_Task requirements_: Each record must be output exactly and in full.

_Data provided_:
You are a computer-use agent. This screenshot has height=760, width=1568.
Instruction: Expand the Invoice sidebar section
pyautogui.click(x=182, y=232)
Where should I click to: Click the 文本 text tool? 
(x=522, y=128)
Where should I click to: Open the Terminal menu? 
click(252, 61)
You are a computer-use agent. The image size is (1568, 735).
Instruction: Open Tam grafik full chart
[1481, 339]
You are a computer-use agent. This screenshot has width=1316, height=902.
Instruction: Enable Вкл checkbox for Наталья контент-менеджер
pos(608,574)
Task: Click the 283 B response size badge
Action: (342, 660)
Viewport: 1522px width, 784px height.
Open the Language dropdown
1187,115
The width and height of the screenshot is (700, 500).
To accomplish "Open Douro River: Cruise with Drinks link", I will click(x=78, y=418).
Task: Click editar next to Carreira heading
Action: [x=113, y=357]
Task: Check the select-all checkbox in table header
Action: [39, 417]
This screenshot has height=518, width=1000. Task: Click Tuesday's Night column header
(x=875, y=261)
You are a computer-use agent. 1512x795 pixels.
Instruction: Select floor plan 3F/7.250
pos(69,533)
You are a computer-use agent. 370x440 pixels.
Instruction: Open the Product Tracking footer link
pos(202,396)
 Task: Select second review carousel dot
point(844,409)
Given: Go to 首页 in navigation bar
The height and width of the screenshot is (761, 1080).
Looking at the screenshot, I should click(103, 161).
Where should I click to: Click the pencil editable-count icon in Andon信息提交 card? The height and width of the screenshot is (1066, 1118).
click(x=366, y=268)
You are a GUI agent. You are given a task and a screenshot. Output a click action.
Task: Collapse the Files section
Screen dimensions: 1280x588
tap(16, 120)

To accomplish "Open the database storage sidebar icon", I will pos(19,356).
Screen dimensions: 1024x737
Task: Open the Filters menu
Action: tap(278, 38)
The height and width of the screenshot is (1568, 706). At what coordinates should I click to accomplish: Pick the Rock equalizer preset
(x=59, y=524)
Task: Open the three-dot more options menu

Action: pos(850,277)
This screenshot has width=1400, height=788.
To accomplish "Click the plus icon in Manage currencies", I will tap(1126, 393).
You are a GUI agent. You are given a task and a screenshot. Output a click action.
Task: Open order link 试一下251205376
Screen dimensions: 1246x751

_Answer box_:
You are a computer-use agent. This screenshot has height=760, width=1568.
Instruction: Expand the Invoice sidebar section
pyautogui.click(x=182, y=232)
Where should I click to: Click the 文本 text tool? 
(x=522, y=128)
Where should I click to: Open the Terminal menu? 
click(252, 61)
You are a computer-use agent. The image size is (1568, 735).
Instruction: Open Tam grafik full chart
[1481, 339]
You are a computer-use agent. This screenshot has width=1316, height=902.
Instruction: Enable Вкл checkbox for Наталья контент-менеджер
pos(608,574)
Task: Click the 283 B response size badge
Action: (342, 660)
Viewport: 1522px width, 784px height.
Open the Language dropdown
1187,115
The width and height of the screenshot is (700, 500).
To accomplish "Open Douro River: Cruise with Drinks link", I will click(x=78, y=418).
Task: Click editar next to Carreira heading
Action: [x=113, y=357]
Task: Check the select-all checkbox in table header
Action: [39, 417]
This screenshot has height=518, width=1000. Task: Click Tuesday's Night column header
(x=875, y=261)
You are a computer-use agent. 1512x795 pixels.
Instruction: Select floor plan 3F/7.250
pos(69,533)
You are a computer-use agent. 370x440 pixels.
Instruction: Open the Product Tracking footer link
pos(202,396)
 Task: Select second review carousel dot
point(844,409)
Given: Go to 首页 in navigation bar
The height and width of the screenshot is (761, 1080).
Looking at the screenshot, I should click(103, 161).
Where should I click to: Click the pencil editable-count icon in Andon信息提交 card? The height and width of the screenshot is (1066, 1118).
click(x=366, y=268)
You are a GUI agent. You are given a task and a screenshot. Output a click action.
Task: Collapse the Files section
Screen dimensions: 1280x588
tap(16, 120)

To accomplish "Open the database storage sidebar icon", I will pos(19,356).
Screen dimensions: 1024x737
Task: Open the Filters menu
Action: tap(278, 38)
The height and width of the screenshot is (1568, 706). At what coordinates should I click to accomplish: Pick the Rock equalizer preset
(x=59, y=524)
Task: Open the three-dot more options menu

Action: pos(850,277)
This screenshot has width=1400, height=788.
To accomplish "Click the plus icon in Manage currencies", I will tap(1126, 393).
You are a GUI agent. You are given a task and a screenshot. Output a click action.
Task: Open order link 试一下251205376
Screen dimensions: 1246x751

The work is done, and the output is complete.